Nemotron Streaming
Two NVIDIA streaming ASR models share the NemotronStreamingASR Swift target. Both are 600M-parameter cache-aware FastConformer encoders paired with an RNN-T decoder, both emit native punctuation and capitalization as regular BPE tokens, both run on the Apple Neural Engine via CoreML, and the multilingual variant additionally has MLX bundles for GPU-resident inference.

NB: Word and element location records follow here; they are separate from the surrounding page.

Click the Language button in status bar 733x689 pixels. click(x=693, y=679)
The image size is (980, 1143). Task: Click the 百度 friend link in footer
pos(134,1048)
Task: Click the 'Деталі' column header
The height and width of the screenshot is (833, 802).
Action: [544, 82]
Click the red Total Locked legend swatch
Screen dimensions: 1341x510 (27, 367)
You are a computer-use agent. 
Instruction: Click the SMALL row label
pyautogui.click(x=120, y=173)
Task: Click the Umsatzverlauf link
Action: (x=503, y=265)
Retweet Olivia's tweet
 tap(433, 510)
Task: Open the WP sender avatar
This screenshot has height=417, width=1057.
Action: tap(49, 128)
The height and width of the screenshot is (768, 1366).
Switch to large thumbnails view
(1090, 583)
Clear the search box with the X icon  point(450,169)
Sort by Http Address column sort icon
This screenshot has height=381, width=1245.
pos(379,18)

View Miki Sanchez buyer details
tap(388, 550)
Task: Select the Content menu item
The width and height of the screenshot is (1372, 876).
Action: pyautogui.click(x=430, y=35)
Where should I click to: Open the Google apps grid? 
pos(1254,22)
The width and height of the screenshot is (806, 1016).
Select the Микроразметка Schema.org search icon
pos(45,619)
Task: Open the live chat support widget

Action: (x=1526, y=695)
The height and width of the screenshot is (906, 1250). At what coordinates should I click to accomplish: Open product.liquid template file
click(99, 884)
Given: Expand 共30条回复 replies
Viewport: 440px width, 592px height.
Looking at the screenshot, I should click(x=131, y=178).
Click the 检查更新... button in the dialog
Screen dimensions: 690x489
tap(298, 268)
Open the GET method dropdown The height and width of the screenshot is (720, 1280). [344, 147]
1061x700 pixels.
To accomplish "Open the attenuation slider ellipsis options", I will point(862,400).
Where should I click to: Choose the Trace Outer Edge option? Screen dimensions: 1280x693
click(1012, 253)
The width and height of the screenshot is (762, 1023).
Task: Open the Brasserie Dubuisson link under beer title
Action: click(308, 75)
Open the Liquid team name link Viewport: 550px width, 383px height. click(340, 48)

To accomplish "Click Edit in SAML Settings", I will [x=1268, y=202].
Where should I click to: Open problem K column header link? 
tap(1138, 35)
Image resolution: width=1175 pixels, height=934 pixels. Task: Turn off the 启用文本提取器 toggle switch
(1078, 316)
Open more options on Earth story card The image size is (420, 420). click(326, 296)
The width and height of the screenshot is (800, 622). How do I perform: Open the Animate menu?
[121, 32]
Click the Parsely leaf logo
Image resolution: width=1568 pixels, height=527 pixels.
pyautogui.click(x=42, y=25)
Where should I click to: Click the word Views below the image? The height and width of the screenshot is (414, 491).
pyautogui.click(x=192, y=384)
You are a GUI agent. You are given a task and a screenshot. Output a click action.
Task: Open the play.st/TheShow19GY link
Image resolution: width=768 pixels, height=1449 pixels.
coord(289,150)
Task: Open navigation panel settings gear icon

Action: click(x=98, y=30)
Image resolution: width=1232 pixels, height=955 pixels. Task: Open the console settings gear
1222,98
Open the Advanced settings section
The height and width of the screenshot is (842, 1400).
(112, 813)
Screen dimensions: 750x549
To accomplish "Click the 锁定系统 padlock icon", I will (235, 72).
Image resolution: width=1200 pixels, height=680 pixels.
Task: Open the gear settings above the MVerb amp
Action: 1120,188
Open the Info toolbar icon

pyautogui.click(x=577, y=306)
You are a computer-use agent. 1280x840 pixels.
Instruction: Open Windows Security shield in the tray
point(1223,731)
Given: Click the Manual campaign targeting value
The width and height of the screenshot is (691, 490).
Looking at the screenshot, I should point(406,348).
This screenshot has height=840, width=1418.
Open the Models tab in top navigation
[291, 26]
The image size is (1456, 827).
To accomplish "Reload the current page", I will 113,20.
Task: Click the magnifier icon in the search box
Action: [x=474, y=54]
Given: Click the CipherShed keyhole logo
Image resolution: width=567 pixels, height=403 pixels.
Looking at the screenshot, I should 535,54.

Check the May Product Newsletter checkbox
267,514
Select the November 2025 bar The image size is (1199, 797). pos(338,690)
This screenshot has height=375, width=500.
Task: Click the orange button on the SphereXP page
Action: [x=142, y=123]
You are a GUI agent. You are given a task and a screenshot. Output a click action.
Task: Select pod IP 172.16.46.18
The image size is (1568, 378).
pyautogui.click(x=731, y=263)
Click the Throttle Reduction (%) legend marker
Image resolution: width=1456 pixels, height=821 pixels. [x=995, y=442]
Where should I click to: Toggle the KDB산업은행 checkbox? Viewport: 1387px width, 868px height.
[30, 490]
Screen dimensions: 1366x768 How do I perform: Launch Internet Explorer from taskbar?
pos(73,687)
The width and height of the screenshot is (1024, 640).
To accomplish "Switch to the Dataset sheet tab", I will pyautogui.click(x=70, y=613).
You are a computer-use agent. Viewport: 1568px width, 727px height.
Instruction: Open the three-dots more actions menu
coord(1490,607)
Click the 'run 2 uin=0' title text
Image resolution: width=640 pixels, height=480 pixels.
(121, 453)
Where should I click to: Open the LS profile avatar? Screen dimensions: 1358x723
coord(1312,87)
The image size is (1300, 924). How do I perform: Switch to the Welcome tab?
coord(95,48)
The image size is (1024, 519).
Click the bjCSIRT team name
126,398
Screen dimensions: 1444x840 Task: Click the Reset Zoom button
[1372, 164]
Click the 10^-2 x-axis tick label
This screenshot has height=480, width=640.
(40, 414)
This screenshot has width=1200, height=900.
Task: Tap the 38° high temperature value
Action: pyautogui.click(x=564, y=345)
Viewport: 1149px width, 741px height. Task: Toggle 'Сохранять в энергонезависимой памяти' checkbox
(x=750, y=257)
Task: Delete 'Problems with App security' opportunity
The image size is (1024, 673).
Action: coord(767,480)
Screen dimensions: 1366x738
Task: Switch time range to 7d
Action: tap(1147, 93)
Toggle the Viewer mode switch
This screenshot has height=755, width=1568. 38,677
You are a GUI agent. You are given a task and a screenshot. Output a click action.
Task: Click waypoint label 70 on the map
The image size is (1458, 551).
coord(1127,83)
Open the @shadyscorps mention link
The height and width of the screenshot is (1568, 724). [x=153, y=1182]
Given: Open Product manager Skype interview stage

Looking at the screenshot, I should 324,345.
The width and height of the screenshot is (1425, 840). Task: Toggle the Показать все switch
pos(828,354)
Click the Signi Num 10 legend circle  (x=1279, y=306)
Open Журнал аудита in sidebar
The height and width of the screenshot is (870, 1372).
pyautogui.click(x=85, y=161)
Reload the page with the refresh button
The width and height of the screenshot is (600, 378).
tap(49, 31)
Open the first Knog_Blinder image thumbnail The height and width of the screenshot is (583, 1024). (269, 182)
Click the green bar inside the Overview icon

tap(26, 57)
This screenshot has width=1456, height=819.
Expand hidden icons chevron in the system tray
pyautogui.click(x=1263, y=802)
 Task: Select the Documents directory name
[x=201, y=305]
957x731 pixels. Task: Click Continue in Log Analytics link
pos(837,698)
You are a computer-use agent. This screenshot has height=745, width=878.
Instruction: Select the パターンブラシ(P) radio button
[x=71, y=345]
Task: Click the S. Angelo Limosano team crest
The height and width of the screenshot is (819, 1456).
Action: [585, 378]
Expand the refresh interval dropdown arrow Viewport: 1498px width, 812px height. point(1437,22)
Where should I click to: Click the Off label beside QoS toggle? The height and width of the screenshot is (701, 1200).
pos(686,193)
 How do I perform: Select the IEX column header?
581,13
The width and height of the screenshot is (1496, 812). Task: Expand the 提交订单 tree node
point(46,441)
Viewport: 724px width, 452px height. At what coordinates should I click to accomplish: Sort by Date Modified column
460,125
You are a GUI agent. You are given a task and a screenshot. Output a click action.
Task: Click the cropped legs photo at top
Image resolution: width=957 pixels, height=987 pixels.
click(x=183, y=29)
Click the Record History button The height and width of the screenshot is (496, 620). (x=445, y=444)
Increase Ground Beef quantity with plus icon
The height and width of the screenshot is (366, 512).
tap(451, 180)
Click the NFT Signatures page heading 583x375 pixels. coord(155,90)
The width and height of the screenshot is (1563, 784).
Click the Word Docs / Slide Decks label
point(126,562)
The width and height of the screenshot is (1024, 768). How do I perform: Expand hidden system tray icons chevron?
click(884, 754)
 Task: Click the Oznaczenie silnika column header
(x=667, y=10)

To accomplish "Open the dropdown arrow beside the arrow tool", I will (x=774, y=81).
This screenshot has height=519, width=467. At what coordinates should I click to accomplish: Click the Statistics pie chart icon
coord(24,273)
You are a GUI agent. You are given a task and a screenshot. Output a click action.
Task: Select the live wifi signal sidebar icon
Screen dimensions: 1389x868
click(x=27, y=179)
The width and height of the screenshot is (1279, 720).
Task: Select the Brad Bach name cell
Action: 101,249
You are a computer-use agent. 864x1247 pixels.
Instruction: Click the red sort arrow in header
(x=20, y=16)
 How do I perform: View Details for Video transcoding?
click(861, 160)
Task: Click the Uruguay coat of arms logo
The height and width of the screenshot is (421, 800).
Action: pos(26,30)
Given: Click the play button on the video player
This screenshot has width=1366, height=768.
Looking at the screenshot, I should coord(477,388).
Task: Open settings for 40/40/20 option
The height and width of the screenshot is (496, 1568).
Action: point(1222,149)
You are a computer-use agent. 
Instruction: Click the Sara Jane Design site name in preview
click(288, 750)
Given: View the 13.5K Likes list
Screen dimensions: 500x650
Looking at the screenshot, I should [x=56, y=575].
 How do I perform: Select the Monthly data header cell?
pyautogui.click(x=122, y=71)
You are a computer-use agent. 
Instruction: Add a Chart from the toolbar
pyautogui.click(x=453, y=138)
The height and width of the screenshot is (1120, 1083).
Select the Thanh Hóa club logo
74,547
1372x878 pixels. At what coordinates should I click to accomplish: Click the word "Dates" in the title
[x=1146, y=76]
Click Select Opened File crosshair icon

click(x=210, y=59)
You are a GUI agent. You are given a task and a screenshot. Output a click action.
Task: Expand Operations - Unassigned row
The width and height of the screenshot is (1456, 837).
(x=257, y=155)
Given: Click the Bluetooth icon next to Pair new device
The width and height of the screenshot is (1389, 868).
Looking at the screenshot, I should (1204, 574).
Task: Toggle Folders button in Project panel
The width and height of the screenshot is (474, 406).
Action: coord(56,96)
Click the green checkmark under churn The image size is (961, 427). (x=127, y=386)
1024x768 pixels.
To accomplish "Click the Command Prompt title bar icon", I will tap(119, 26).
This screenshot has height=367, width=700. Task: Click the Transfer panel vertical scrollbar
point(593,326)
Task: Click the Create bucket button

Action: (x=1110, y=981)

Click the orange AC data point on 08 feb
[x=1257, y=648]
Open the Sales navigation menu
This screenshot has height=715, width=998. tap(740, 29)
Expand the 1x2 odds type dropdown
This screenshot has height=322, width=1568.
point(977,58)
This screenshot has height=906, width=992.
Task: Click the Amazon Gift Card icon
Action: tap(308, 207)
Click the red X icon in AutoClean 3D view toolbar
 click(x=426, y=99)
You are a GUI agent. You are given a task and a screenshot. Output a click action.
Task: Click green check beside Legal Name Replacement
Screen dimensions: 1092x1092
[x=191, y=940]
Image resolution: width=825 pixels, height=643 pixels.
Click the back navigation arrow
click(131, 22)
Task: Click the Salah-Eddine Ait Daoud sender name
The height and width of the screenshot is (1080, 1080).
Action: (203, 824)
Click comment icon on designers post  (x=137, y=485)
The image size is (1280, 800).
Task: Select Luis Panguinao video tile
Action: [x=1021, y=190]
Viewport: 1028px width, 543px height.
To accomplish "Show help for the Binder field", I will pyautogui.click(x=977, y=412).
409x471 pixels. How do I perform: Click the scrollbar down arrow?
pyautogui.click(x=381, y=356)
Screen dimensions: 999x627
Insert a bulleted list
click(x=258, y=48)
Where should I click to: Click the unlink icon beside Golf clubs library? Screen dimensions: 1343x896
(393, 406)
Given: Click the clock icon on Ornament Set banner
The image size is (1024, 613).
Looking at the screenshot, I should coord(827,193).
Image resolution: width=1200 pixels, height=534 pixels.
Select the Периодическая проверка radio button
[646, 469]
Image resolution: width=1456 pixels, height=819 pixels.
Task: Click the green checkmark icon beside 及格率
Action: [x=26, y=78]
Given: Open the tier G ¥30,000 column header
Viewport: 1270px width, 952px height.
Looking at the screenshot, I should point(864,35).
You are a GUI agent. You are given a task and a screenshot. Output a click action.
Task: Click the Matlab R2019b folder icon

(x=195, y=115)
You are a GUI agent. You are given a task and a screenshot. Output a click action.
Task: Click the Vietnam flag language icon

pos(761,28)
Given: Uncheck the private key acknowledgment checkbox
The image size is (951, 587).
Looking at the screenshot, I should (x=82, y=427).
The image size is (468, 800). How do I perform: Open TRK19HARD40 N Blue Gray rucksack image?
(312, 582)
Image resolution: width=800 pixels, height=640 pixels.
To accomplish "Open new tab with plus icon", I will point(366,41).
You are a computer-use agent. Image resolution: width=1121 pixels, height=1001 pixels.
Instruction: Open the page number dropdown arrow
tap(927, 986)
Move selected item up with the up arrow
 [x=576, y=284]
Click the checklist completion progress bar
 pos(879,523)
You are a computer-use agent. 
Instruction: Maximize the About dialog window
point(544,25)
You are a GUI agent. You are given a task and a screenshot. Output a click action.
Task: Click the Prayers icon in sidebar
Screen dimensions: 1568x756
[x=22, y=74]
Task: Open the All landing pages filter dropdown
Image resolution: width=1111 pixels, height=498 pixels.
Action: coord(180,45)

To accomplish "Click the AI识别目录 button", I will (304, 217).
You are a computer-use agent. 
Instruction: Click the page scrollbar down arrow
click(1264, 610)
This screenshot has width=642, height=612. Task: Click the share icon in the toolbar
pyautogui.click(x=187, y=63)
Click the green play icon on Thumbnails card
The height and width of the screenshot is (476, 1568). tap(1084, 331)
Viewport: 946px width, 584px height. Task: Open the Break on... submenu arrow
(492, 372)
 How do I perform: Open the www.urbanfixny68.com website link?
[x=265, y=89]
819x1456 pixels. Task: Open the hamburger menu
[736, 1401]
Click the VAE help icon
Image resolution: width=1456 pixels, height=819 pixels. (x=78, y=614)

Pick the one that matches your application:
| Variant | Coverage | Default chunk | Upstream |
|---|---|---|---|
| Nemotron 3.5 Multilingual | 40 language-locales (en-US, en-GB, es-ES, fr-FR, de-DE, ja-JP, ko-KR, zh-CN, hi-IN, ar, …) | 320 ms | nvidia/nemotron-3.5-asr-streaming-0.6b |
| Nemotron Speech Streaming (English) | English only — smaller bundle, lower default latency | 160 ms | nvidia/nemotron-speech-streaming-en-0.6b |
Shared properties
- Native punctuation and capitalization — no post-processor needed; periods, commas, and case are part of the vocabulary
- 600M parameters — cache-aware 24-layer FastConformer encoder + 2-layer LSTM RNN-T decoder + joint network
- Cache-aware streaming — attention and conv caches flow chunk-to-chunk for continuous context across chunk boundaries
- Multiple chunk sizes — multilingual: 80, 320, 560, 1120 ms (320 ms default); English: 80, 160, 560, 1120 ms (160 ms default)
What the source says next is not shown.